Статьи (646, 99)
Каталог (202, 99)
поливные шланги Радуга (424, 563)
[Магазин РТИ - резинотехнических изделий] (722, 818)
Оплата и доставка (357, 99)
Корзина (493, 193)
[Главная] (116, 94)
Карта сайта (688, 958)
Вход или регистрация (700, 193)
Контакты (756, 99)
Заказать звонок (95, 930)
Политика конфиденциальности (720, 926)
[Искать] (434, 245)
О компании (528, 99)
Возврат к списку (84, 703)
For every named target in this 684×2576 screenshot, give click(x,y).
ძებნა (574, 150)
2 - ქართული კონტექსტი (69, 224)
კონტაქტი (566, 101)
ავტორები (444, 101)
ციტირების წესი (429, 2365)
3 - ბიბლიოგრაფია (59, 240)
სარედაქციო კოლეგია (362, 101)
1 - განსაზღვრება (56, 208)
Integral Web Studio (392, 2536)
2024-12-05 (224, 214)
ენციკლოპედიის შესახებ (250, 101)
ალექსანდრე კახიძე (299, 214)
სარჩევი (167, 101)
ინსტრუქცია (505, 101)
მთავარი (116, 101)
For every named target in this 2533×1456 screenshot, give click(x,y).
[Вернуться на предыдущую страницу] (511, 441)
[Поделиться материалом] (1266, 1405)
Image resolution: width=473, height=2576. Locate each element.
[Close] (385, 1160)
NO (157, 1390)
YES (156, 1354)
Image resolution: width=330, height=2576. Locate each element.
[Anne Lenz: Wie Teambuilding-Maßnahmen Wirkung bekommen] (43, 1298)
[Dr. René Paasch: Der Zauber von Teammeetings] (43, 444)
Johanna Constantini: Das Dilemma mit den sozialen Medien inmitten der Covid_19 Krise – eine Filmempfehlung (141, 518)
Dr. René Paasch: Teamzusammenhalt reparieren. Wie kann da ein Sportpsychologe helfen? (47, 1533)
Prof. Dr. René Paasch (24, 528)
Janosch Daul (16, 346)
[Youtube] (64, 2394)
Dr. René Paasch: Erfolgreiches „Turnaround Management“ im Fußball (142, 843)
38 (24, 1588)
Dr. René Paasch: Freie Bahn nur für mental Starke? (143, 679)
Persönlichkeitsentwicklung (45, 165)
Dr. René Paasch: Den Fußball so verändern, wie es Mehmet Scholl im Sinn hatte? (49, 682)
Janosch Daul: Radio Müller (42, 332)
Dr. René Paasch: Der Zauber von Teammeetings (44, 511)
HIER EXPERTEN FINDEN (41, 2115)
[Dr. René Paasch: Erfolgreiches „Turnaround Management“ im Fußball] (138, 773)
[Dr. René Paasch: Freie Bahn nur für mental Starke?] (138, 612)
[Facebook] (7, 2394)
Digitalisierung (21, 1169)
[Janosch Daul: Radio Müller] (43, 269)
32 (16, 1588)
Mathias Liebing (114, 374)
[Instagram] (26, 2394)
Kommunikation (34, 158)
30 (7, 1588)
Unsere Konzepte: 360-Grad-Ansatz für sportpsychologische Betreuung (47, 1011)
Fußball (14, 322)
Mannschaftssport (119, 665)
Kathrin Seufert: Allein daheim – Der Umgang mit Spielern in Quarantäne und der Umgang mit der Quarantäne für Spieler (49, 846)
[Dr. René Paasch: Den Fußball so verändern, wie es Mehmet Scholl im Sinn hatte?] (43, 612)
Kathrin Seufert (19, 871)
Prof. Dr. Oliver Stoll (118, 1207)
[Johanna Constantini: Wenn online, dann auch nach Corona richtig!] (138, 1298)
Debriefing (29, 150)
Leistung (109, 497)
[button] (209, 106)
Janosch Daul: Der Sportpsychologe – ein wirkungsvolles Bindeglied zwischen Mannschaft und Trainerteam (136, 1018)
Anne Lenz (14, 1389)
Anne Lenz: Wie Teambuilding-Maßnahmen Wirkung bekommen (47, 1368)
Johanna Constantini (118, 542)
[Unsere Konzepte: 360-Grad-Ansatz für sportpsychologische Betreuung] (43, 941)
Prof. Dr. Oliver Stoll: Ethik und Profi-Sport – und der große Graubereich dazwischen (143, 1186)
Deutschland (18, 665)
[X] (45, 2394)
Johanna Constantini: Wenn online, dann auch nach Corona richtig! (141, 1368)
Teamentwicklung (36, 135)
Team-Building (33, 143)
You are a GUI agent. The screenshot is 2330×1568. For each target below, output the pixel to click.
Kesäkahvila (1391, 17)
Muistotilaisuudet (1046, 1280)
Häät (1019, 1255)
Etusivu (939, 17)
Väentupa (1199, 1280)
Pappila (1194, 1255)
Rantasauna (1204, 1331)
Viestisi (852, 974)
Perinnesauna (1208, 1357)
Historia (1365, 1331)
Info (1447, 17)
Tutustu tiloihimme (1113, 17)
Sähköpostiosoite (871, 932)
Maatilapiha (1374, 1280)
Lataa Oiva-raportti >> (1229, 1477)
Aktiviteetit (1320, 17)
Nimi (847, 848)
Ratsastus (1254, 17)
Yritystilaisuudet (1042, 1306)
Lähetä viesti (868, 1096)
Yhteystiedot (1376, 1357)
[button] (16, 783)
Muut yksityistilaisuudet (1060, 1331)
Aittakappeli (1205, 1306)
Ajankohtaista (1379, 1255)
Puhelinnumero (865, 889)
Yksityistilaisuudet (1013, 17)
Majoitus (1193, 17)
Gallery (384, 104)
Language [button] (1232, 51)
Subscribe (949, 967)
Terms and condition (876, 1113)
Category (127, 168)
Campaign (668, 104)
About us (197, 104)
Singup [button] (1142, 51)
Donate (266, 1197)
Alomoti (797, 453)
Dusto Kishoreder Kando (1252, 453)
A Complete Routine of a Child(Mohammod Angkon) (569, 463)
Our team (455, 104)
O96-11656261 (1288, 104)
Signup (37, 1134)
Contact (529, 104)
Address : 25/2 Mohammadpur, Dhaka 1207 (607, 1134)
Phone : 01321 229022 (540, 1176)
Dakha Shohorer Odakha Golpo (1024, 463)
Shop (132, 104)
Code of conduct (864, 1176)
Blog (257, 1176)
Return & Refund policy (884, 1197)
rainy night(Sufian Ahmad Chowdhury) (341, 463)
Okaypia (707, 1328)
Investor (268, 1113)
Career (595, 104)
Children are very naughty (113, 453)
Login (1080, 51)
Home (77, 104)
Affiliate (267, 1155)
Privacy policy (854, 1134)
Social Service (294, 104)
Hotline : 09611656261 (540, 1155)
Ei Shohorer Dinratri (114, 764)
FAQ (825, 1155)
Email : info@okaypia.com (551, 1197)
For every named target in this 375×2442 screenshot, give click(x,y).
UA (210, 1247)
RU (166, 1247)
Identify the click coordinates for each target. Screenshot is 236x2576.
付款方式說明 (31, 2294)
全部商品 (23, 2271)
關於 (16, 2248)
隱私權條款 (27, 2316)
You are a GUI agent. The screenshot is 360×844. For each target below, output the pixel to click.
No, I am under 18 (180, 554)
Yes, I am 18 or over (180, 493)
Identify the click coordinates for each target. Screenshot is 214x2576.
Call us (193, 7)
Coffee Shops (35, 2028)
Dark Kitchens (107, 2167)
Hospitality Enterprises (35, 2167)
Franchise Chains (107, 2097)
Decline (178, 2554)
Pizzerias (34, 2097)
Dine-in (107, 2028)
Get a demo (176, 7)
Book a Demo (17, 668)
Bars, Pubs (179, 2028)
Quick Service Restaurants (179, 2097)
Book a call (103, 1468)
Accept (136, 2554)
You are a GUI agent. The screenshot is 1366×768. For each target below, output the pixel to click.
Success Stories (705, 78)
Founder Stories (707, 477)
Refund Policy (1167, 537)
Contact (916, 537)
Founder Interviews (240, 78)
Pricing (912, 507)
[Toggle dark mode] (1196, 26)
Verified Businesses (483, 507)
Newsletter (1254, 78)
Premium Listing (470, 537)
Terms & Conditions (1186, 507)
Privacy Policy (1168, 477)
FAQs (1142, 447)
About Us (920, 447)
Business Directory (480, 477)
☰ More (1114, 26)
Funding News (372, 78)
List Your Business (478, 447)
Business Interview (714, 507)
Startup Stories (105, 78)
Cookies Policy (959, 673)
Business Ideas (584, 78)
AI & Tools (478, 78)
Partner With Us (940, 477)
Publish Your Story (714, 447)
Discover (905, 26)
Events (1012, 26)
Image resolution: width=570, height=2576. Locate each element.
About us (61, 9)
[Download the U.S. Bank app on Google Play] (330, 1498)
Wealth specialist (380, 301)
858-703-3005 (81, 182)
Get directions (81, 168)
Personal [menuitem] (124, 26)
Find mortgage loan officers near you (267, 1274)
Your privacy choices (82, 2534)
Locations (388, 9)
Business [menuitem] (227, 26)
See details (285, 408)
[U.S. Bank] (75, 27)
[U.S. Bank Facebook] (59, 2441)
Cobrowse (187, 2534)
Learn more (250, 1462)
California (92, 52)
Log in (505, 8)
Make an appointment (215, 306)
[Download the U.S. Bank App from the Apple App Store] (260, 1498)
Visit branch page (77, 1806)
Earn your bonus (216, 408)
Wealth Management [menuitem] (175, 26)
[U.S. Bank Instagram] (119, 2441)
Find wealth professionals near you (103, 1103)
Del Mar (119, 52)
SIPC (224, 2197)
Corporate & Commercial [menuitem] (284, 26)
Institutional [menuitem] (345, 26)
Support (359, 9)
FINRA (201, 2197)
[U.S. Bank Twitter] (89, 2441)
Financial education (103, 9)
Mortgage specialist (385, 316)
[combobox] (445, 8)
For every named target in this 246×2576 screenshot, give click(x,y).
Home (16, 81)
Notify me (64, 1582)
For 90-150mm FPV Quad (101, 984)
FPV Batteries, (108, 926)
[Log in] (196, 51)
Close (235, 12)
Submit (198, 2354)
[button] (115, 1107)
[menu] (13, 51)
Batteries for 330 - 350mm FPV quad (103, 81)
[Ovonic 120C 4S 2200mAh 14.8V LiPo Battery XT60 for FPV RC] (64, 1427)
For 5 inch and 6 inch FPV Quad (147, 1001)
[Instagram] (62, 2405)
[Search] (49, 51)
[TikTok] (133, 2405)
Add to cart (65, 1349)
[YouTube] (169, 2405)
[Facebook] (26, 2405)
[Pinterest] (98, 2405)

•••

Exercise requirements:
Only the number is wanted: count the lines of the records that hold the word "verändern".

Response:
2